Guest Post by Matthew Fitzgerald, Director Cross Border Tenant Advisory – EMEA, Savills

In March 2022, the U.S. Securities and Exchange Commission (SEC) proposed new rules to enhance and standardise climate related risk disclosure, requiring registrants to include certain climate-related disclosures in their financial statements.

The ruling compels almost 4,000 U.S. public companies and – crucially – also foreign companies which trade securities in the U.S. (i.e., if they are cross-listed on any US stock exchange), and foreign private individuals who file 20-F forms, to report climate related risks, emissions and Net Zero transition plans. The finalised standards are expected to be confirmed in early this year.

Given many of these entities occupy and own substantial real estate portfolios, the implications for the property industry could be significant. The SEC ruling aims to build on years of voluntary reporting from firms; however, with this important step towards formal reporting the pressure on the industry is mounting. The proposal is built on the recommendations of the Task Force on Climate-related Financial Disclosures (TCFD) using the four pillars of the TCFD framework.

The proposal requires companies to disclose information about their Scope 1, 2 and 3 Greenhouse Gas (GHG) Emissions. Scope 1 and 2 are emissions generated by a company’s own operations and through the energy it purchases. Scope 3 is all emissions throughout the entire value chain: these emissions often are the largest source of emissions for companies, typically accounting for more than 70% of a business’s carbon footprint. 

The increasing legislation and the need to comply with reporting standards, such as the SEC, is forcing landlords, developers, asset managers and their tenants to evaluate their carbon emissions and gather the data needed to report on it.
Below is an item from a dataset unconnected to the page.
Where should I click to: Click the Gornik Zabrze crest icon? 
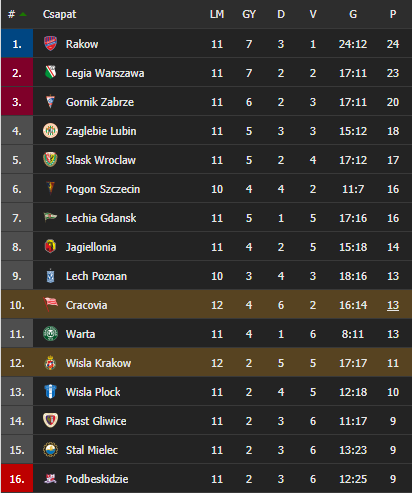[50, 102]
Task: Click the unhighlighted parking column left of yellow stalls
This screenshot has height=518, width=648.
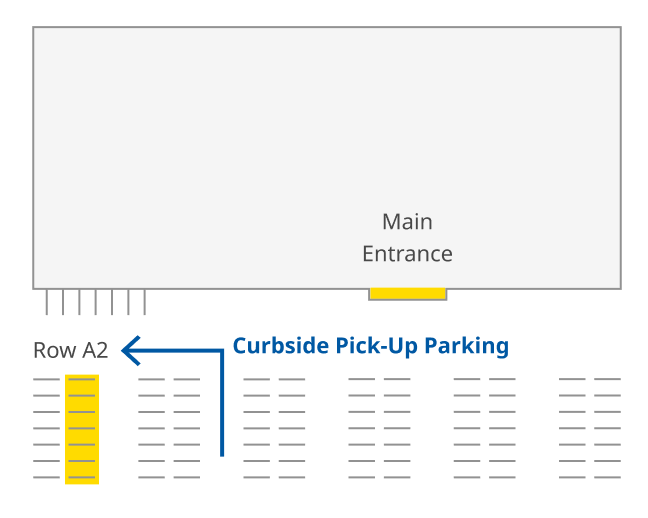Action: coord(47,429)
Deloitte’s 2023 commercial real estate outlook study of the views of 450 CFOs shows that only 12 per cent of companies have planned for, and are ready to meet, these major regulatory changes, which shows the scale of the challenge and opportunity for new revenue sources related to the climate transition.   

Given occupiers will be looking to obtain GHG emissions figures, risk disclosure, and emissions reduction plans for any current or new building, real estate companies that have this information available early will have a competitive advantage.

As ever, the effective use of data will be key. Again, according to Deloitte’s study, only 7 per cent of companies use ESG data and analytics in decision making. Opportunities will arise for real estate players that understand how climate factors affect their portfolios and asset values and can respond in ways valued by tenants, lenders and investors.

We are only at the beginning and many companies have only just started the transition from paper-based reporting and aggregating data sets, but the SEC ruling has set a clear pathway that many US companies will have to follow. Crucial to reaching the requirements will be how landlords and tenants come together to jointly tackle the need for data and put the processes in place to make this possible. Technology will be central to streamlining reporting and then to help change how we use buildings, reducing emissions and helping the journey to net zero.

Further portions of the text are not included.